[RECORDS FOR THE EXERCISE]

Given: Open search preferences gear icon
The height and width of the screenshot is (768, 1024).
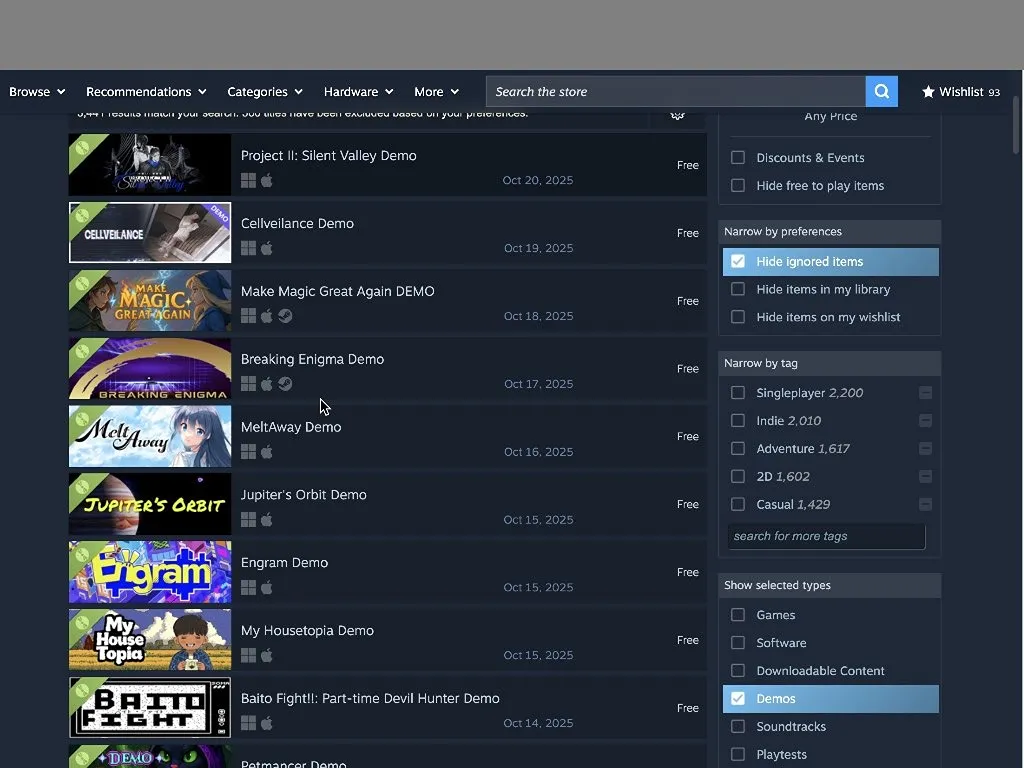Looking at the screenshot, I should pos(677,115).
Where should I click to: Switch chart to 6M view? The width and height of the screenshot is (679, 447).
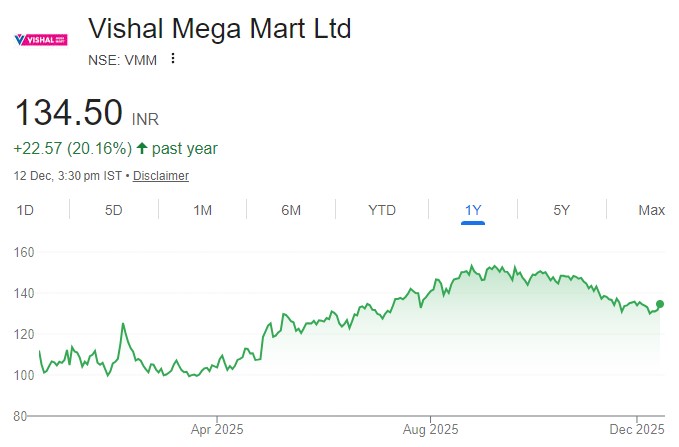coord(291,210)
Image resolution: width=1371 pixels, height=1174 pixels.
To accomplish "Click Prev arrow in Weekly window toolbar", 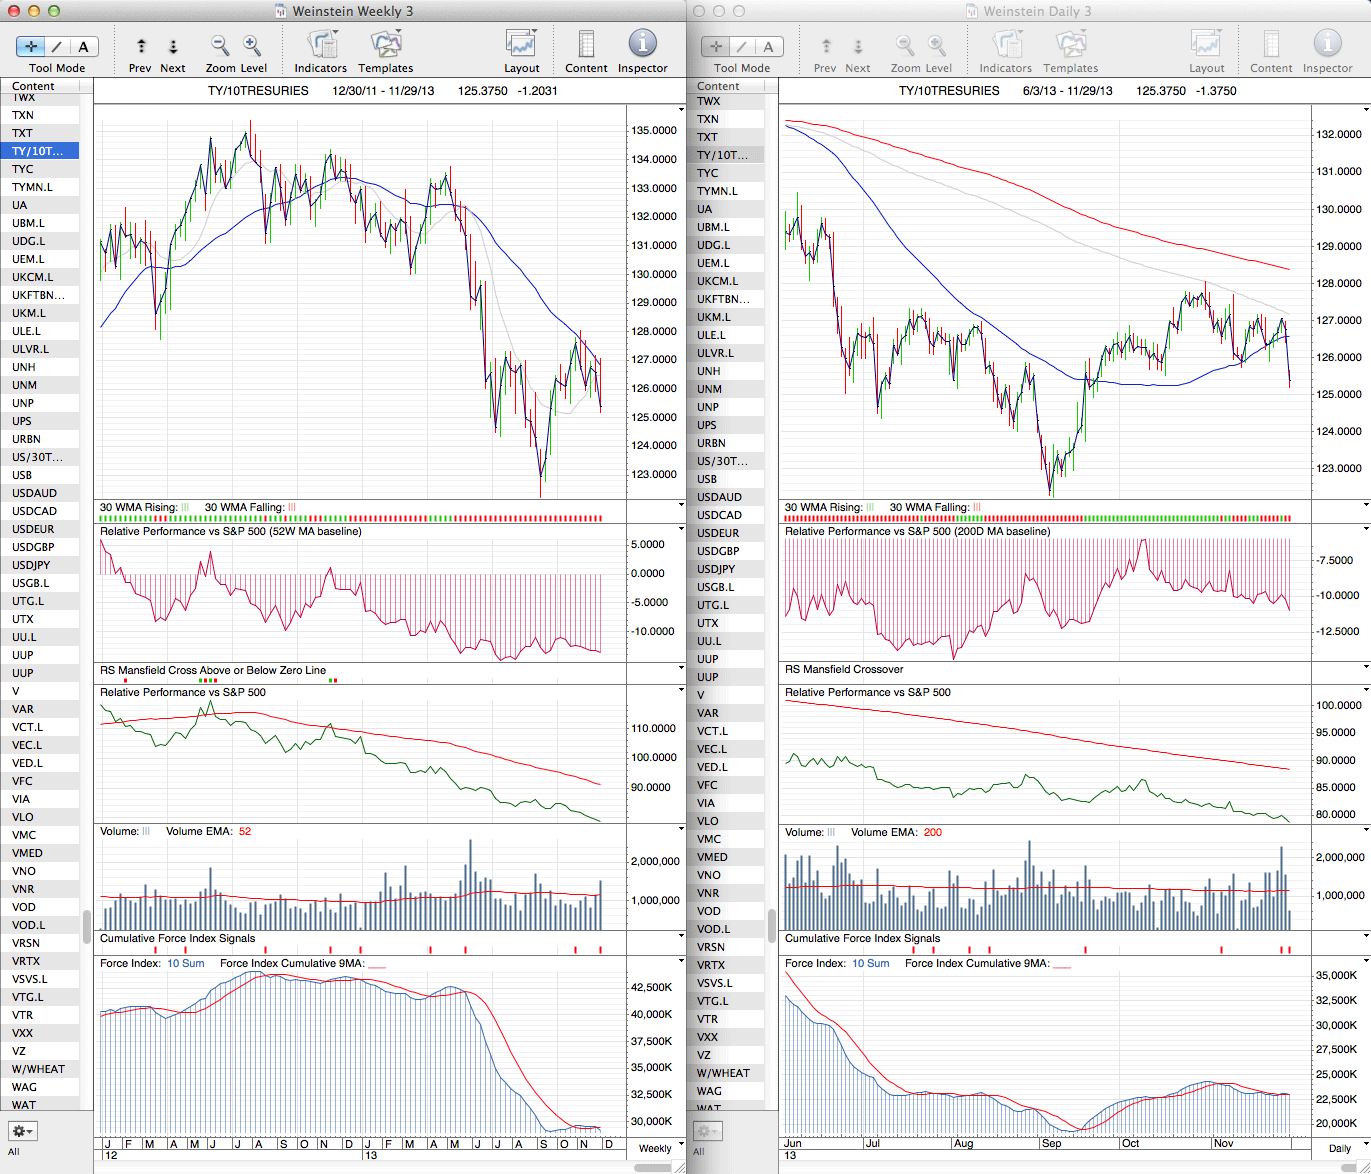I will click(141, 46).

[/RECORDS FOR THE EXERCISE]

### EXERCISE
Repeat exactly the lines above, from the line that contains "The height and" down through the line that contains "Image resolution: width=1371". Include both of those lines and none of the pictures.

### TASK OUTPUT
The height and width of the screenshot is (768, 1024).
Looking at the screenshot, I should pos(677,115).
Where should I click to: Switch chart to 6M view? The width and height of the screenshot is (679, 447).
coord(291,210)
Image resolution: width=1371 pixels, height=1174 pixels.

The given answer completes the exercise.